The shelf, slope, and basin zones of the western arctic provide productive habitats for polar marine mammals. Determining the seasonal patterns of marine mammal abundance and distribution is key to understanding the ecological interactions involving these apex predators and the ecosystem “hotspots” where they are often found. From 5 July to 18 August 2003, we participated in a research cruise to the Chukchi and Beaufort Seas as part of the National Science Foundation’s Shelf Basin Interactions (SBI) Program. The research vessel Nathaniel B. Palmer served as an excellent platform for conducting this research within the sea ice zone. During the cruise, although abundance and distribution data on all marine mammal species observed were recorded, our main focus was on two species of seals in sea ice habitats: bearded seals (benthic foragers), and ringed seals (fish and crustacean predators). Our principal research objectives were to determine marine mammal distribution, relative abundance and habitat associations via visual surveys, and to relate these patterns with measures of mesoscale oceanographic structure and potential prey availability.

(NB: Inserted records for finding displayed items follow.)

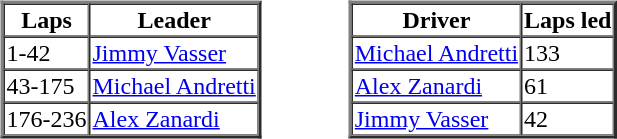
Laps led (568, 20)
61 (568, 86)
1-42 (47, 52)
176-236 (47, 118)
42 (568, 118)
Laps (47, 20)
133 (568, 52)
Driver (436, 20)
43-175 (47, 86)
Leader (174, 20)
Determine the [x, y] coordinate at the center of the cell enclosing the given text.  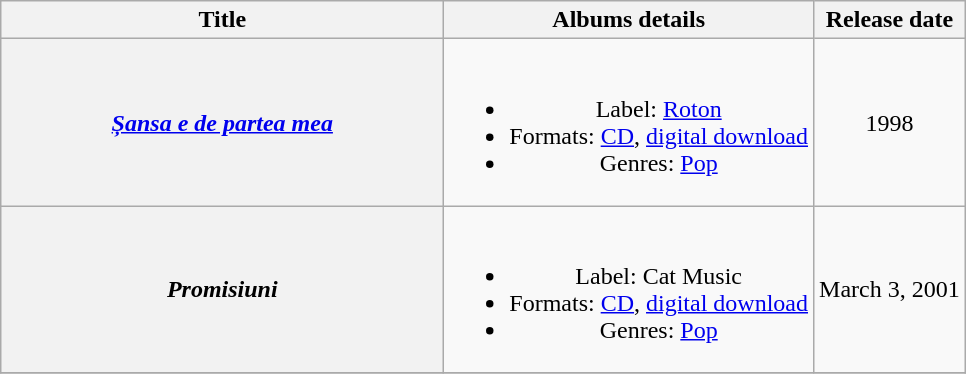
Label: RotonFormats: CD, digital downloadGenres: Pop [629, 122]
Șansa e de partea mea [222, 122]
1998 [890, 122]
Albums details [629, 20]
Release date [890, 20]
Title [222, 20]
March 3, 2001 [890, 290]
Label: Cat MusicFormats: CD, digital downloadGenres: Pop [629, 290]
Promisiuni [222, 290]
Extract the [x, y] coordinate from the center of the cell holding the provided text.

Pinniped surveys were conducted both from helicopters and the ship. Despite foggy weather during most of the cruise, approximately 3,655 km of linear transects of sea ice habitat were surveyed during 18 helicopter flights. Six species of marine mammals were seen: 4,100 walrus, 48 ringed seals, 16 bearded seals, 3 gray whales, 24 beluga whales, and 6 polar bears. Shipboard surveys yielded sightings of 310 walrus, 33 bearded seals, 5 ringed seals, and 6 polar bears. Density estimates based on these tallies and their relationships to environmental features await further data processing and analysis. Across the study area, lower densities of ringed and bearded seals were observed than expected, presumably due to declining haul-out rates following the seals’ annual molting period. Consistently high densities of walrus were observed hauled out on bands of ice just inside the outer fringe of the marginal ice zone, where several thousands of walrus were seen in localized areas. Relatively high densities of bearded seals were encountered on the continental shelf in the western portion of the study area, presumably in a zone where the benthic productivity is high.

By John Bengtson and Michael Cameron.